Published gene expression analysis also supports the role of ZNF395 as a new factor enhancing hypoxia inflammation for other tumors and diseases. An upregulation of ZNF395 in clear cell renal cell carcinomas (ccRCC) was observed by several groups [14, 15]. Couvé et al. found ZNF395 among the genes whose expression was increased in the ccRCC of patients bearing two gene mutations in the tumor suppressor gene von Hippel-Lindau VHL. The upregulation of a cluster of 17 genes including ZNF395 is correlated with the risk of the development of ccRCC implying a functional relevance of ZNF395 in disease progression [16]. A hypoxic induction of ZNF395 was also detected in mature SGBS (Simpson-Golabi-Behmel syndrome) adipocytes. Adipose tissue hypoxia is thought to be involved in the development of obesity-related insulin resistance and chronic inflammation [46].
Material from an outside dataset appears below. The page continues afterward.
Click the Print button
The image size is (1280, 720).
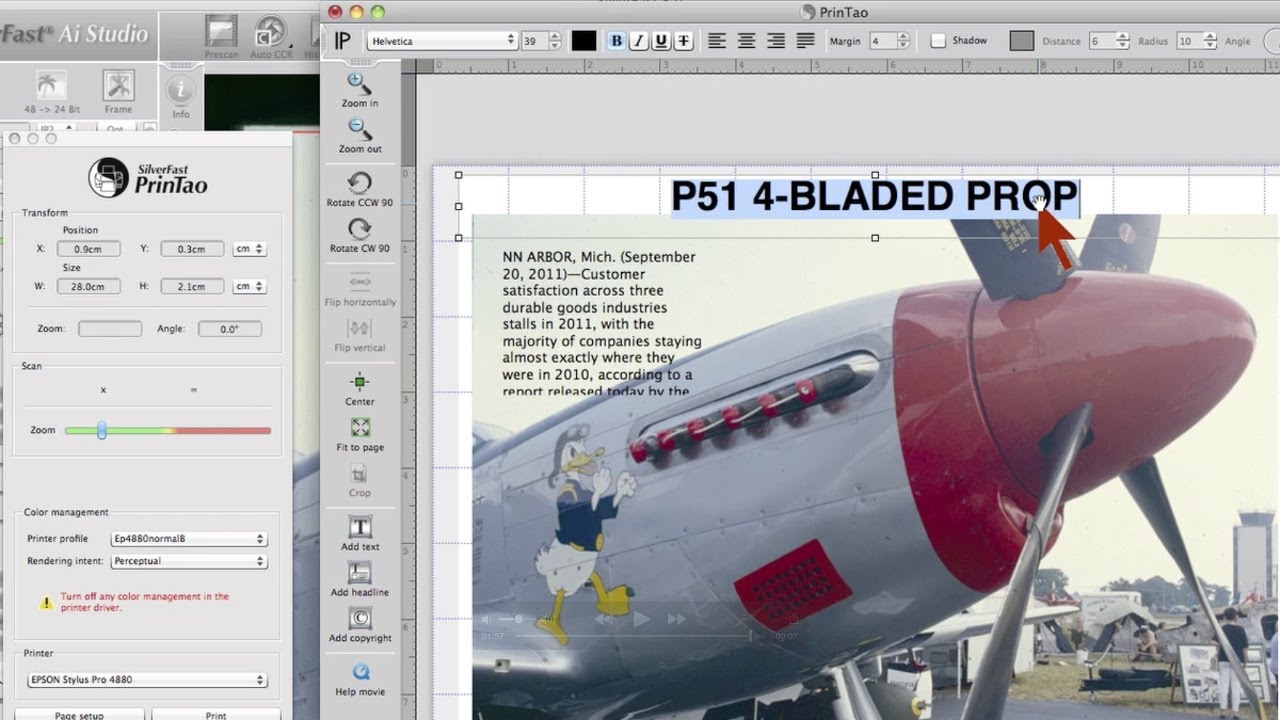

The here-described results stay in contrast to a previous study suggesting that ZNF395 is a negative regulator of the expression of IL-1β, IL-8, and Cox 2. These genes were found to be strongly upregulated upon sh-mediated suppression ZNF395 in breast cancer MDA-LM2 cells under normoxic conditions [18]. Beside the use of other cancer cells that may account for discrepant results, one of the major differences to the study of Goodarzi et al. is that our study addressed the effects of ZNF395 under hypoxia. Under normoxic conditions, the suppression of ZNF395 either had no effect (LIF) or slightly increased (IL-6 and IL-8) the expression of these cytokines in U87-MG cells (Figure 2(a)). Thus, it seems that the effect of ZNF395 is not just dependent on its concentration present in the cell. We speculate that in addition to the induction of its expression, hypoxia-dependent signaling pathways control the transcriptional activity of ZNF395 at the posttranscriptional level. Previously, we demonstrated that the activation of the IFIT1 promoter required the phosphorylation of ZNF395 by IKK. We could further show that ZNF395 undergoes phosphorylation under hypoxia [23]. The inhibition of PHD that occurs also under hypoxia leads to the activation IKK [47, 48] (reviewed in [49]). Thus, it is conceivable that under limiting O2 concentrations active IKK will phosphorylate ZNF395 and thus enable ZNF395 to superactivate the expression of the proinflammatory cytokines we have disclosed here.

5. Conclusion

Our results demonstrate that the hypoxia inducible transcription factor ZNF395 is a target gene of HIF-1α. ZNF395 is required for the maximal hypoxic induction of proinflammatory cytokines Il-1β, Il-6, IL-8, and LIF. By enhancing the production of these factors ZNF395 may support hypoxia-induced inflammation and thus contribute to tumor progression.